Despite endless denials, people love a good murder. This is especially true with a plethora of murder mystery books and films to delight our apparent blood-thirstiness. One of the Queens of crime is Agatha Christie, whose novels are continually adapted decades after their publication. There’s something about the quaint genteel Englishness of her work that appeals. With a cup of tea and scone readily replaced by a dagger or gun, death is never far as ‘Crooked House’ proves.

Private detective Charles Hayward (Max Irons) has his work cut out. Returning from Cairo to London to set up business, his current assignment finds him investigating a murder.

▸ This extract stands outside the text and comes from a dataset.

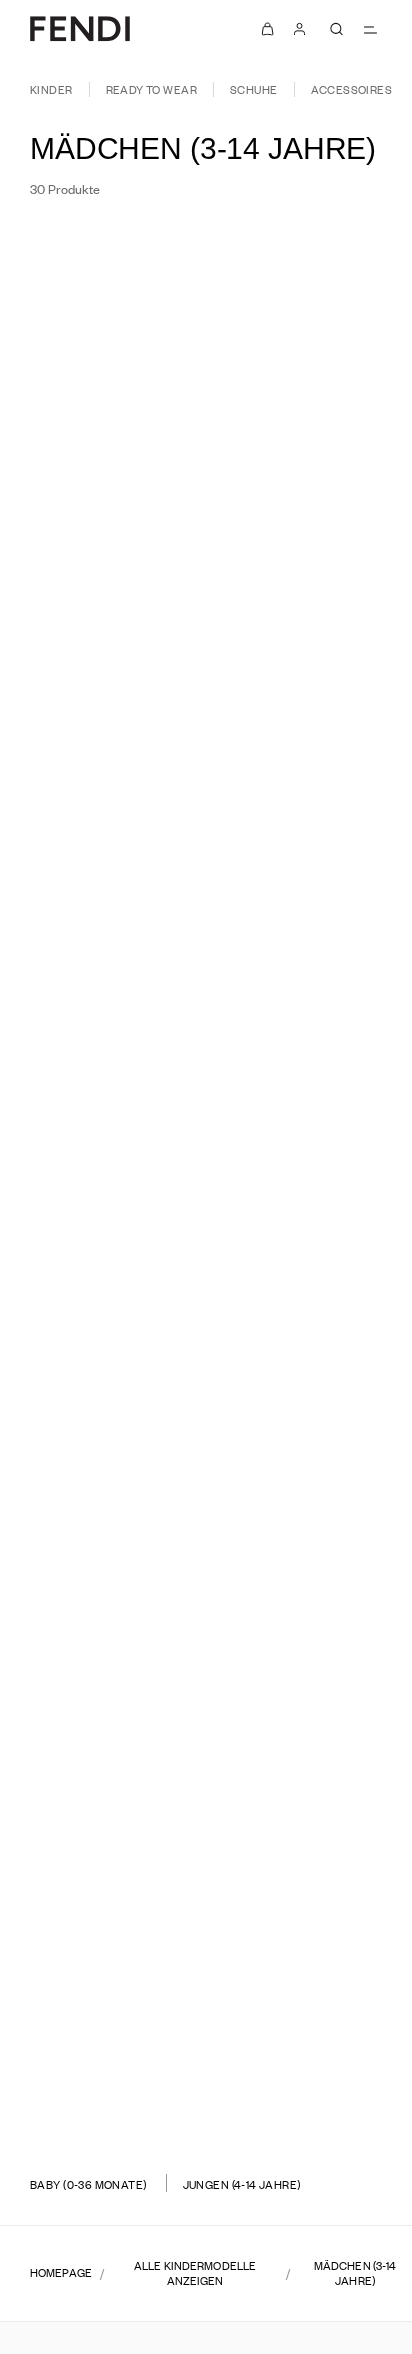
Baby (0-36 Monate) (88, 2184)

When a wealthy and ruthless tycoon is found poisoned, Charles is tasked by the family to solve the crime. Among the suspects are Lady Edith (Glenn Close), Madga (Gillian Anderson) and Sophia (Stefanie Martini). Attempting to put together the scattered clues, Charles’ life swiftly becomes perilous as the killer lurks in the shadows.

Despite being released into cinemas, ‘Crooked House’ has a ‘small-screen’ feel. Unlike the recent adaptation of ‘Murder on the Orient Express’, ‘Crooked House’ doesn’t broaden the canvas beyond that of a TV production. Maybe that’s due to lack-lustre direction or an overly long script, but ‘Crooked House’ doesn’t capture attention as it should. Padding is evident throughout even if the excellent cast give it their all.

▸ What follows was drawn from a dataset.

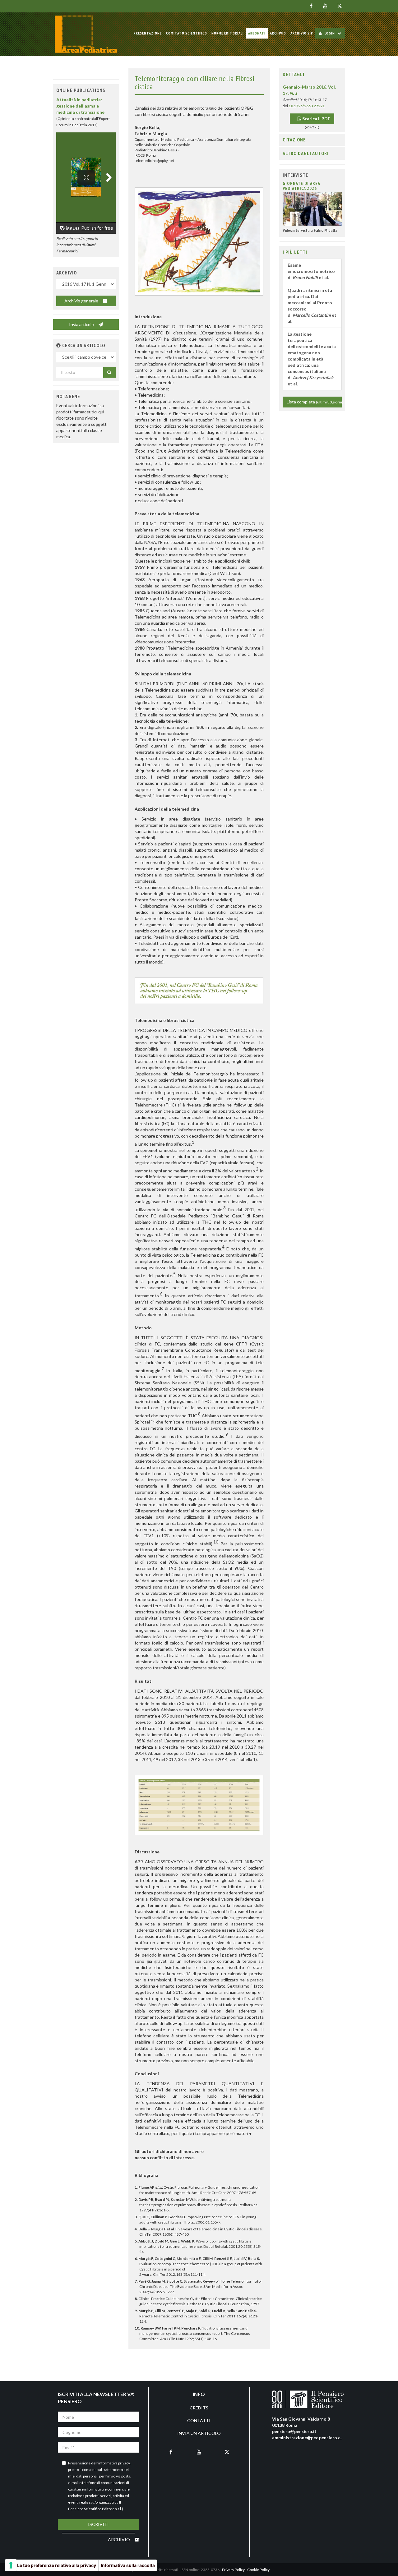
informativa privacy (114, 2463)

One of the ‘delights’ of Christie’s mysteries is seeing how her wealthy characters are miserable. In spite of their money, their chaos rather than joy is effectively conveyed by ‘Crooked House’. Due to fine performances, the characters are as interesting and complex as needed with the killer’s reveal a genuine surprise. The scenery also can’t be faulted with the English countryside lovingly rendered by fine cinematography.

‘Crooked House’ is a reasonable Christie adaptation without being dazzling. The low-key story seems suited to the small-screen than its bigger counterpart. It’s pleasing that more faithful adaptations of Christie’s works are being made with her murderous imagination keeping viewers guessing until the end.